Carlos Bulosan, In The Heart -- An Excerpt From Carlos Bulosan's ''America Is In The Heart'':
When I landed in Seattle for the second time, I expected a fair amount of money from the company. But the contractor, Max Feuga, came into the playroom and handed us slips of paper. I looked at mine and was amazed at the neatly itemized expenditures that I was supposed to have incurred during the season. Twenty-five dollars for withdrawals, one hundred for board and room, twenty for bedding, and another twenty for something I do not now remember. At the bottom was the actual amount I was to receive after all the deductions: thirteen dollars!
I could do nothing. I did not even go to the hotel where I had left my suitcase. I went to a Japanese dry goods store on Jackson Street and bought a pair of corduroy pants and a blue shirt. It was already twilight and the cannery workers were in the crowded Chinese gambling houses, losing their season's earnings and drinking bootleg whisky.
I was already in America, and I felt good and safe. I did not understand why. The gamblers, prostitutes and Chinese opium smokers did not excite me, but they aroused in me a feeling of flight. I knew that I must run away from them, but it was not that I was afraid of contamination. I wanted to see other aspects of American life, for surely these destitute and vivacious people were merely a small part of it. Where would I begin this pilgrimage, this search for a door into America?

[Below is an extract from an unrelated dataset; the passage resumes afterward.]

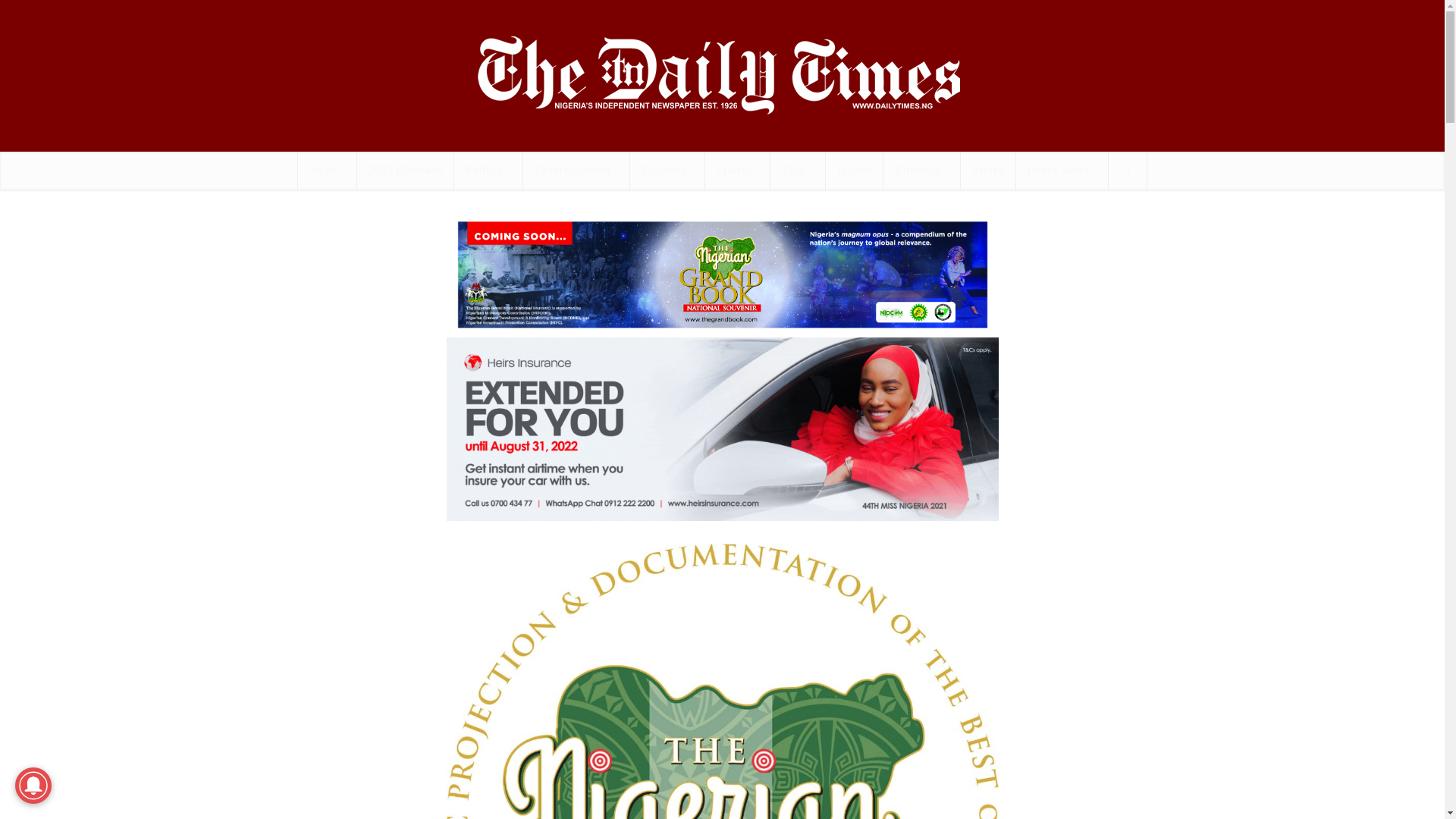
2023 Elections (405, 170)
Politics (488, 170)
News (327, 170)
Given the description of an element on the screen output the (x, y) to click on. 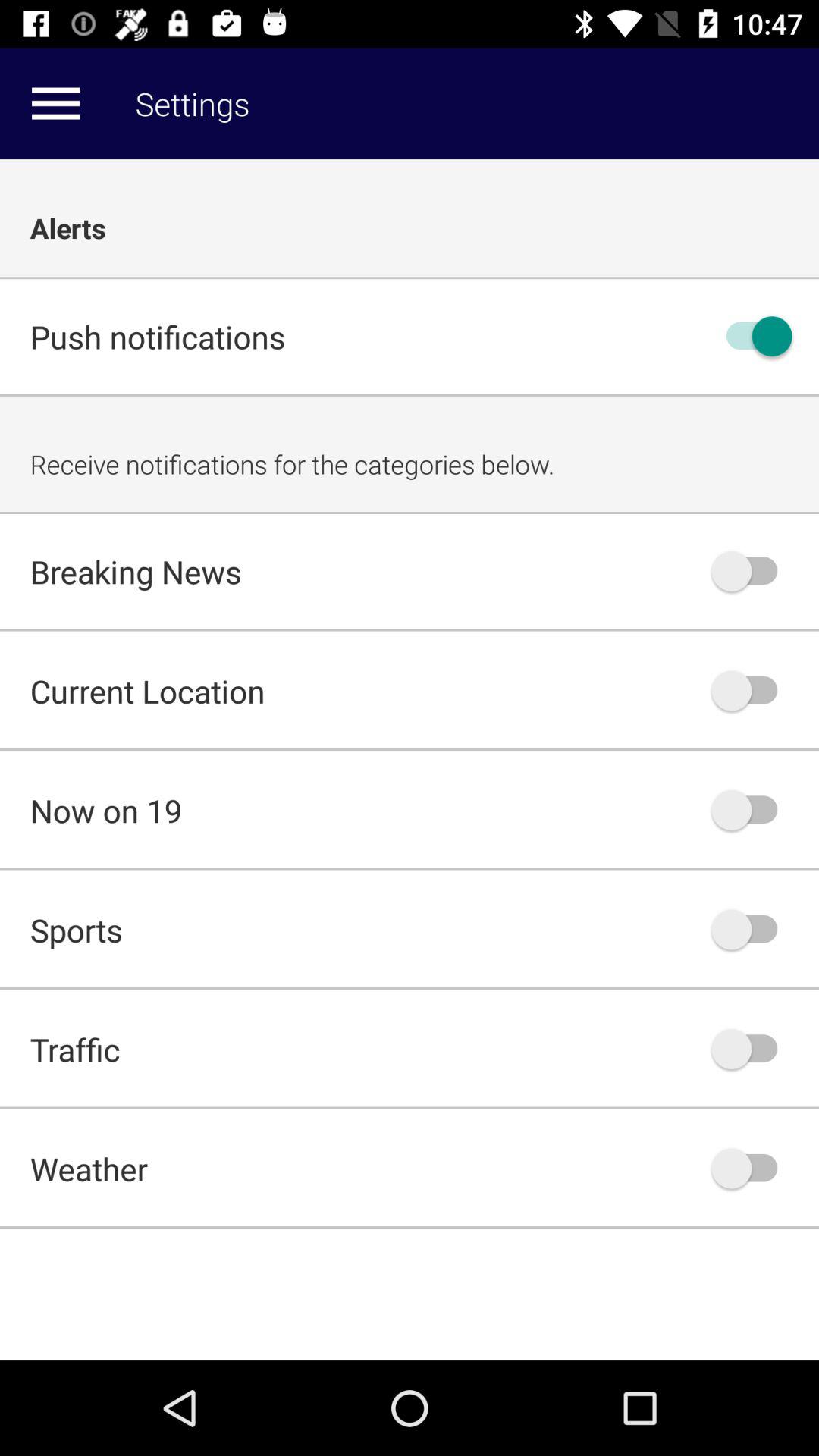
weather option turned off (751, 1168)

I went outside and walked around looking into the faces of my countrymen, wondering if I would see someone I had known in the Philippines. I came to a building which brightly dressed white women were entering, lifting their diaphanous gowns as they climbed the stairs. I looked up and saw the huge sign:
MANILA DANCE HALL
The orchestra upstairs was playing; Filipinos were entering. I put my hands in my pockets and followed them, beginning to feel lonely for the sound of home.

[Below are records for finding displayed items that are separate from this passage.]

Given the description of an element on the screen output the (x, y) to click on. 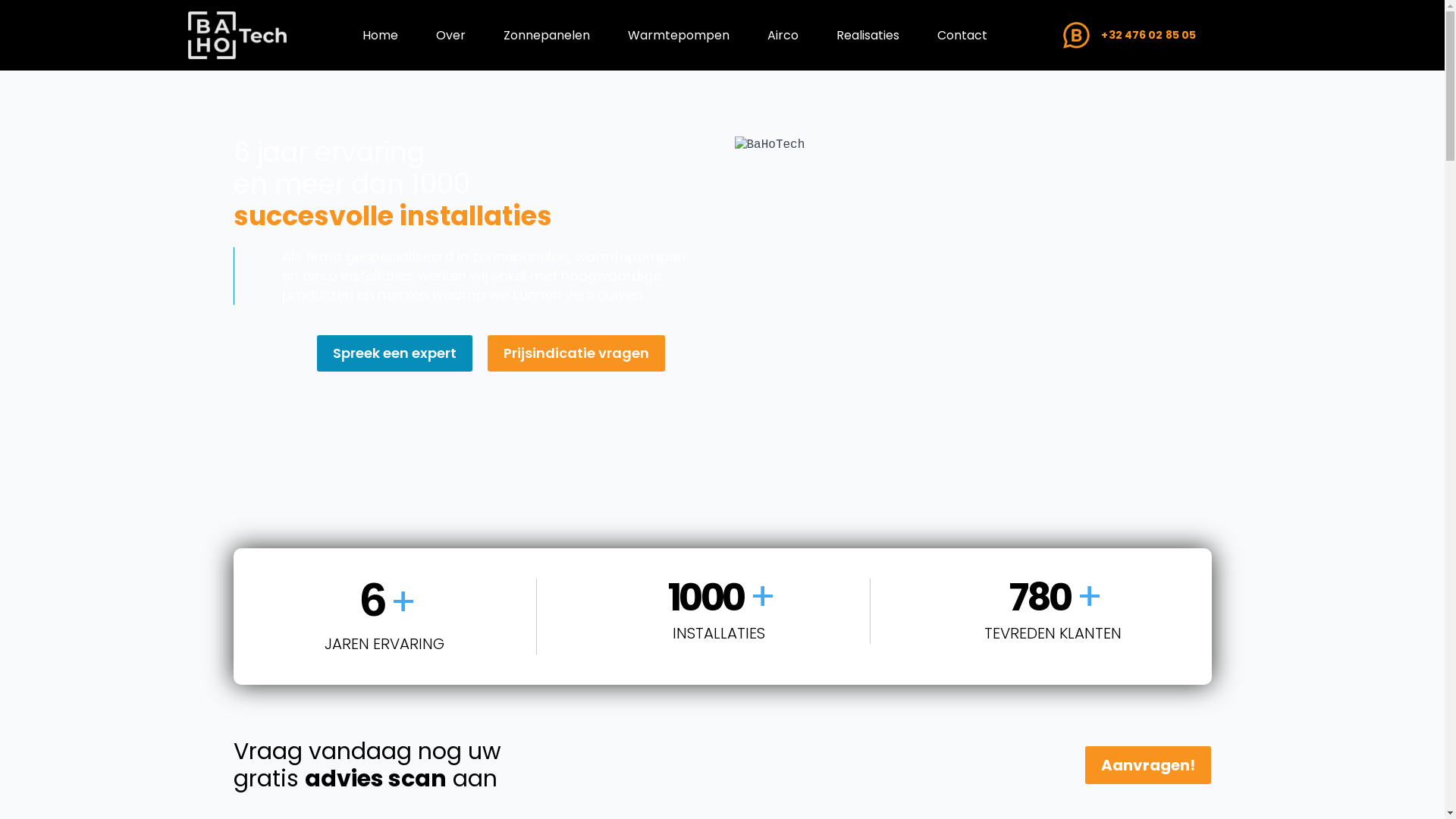
Zonnepanelen Element type: text (546, 34)
Prijsindicatie vragen Element type: text (575, 353)
Contact Element type: text (962, 34)
Realisaties Element type: text (867, 34)
Airco Element type: text (782, 34)
Spreek een expert Element type: text (394, 353)
BaHoTech Element type: hover (1076, 34)
Over Element type: text (450, 34)
Aanvragen! Element type: text (1148, 765)
BaHoTech Element type: hover (972, 304)
Warmtepompen Element type: text (678, 34)
Home Element type: text (380, 34)
BaHoTech Element type: hover (237, 35)
+32 476 02 85 05 Element type: text (1129, 34)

The dance hall was crowded with Filipino cannery workers and domestic servants. But the girls were very few, and the Filipinos fought over them. When a boy liked a girl, he bought a roll of tickets from the hawker on the floor and kept dancing with her. But the other boys who also liked the same girl shouted at him to stop, cursing him in the dialects and sometimes throwing rolled wet papers at him. At the bar the glasses were tinkling, the bottles popping, loudly, and the girls in the back room were smoking marijuana. It was almost impossible to breathe.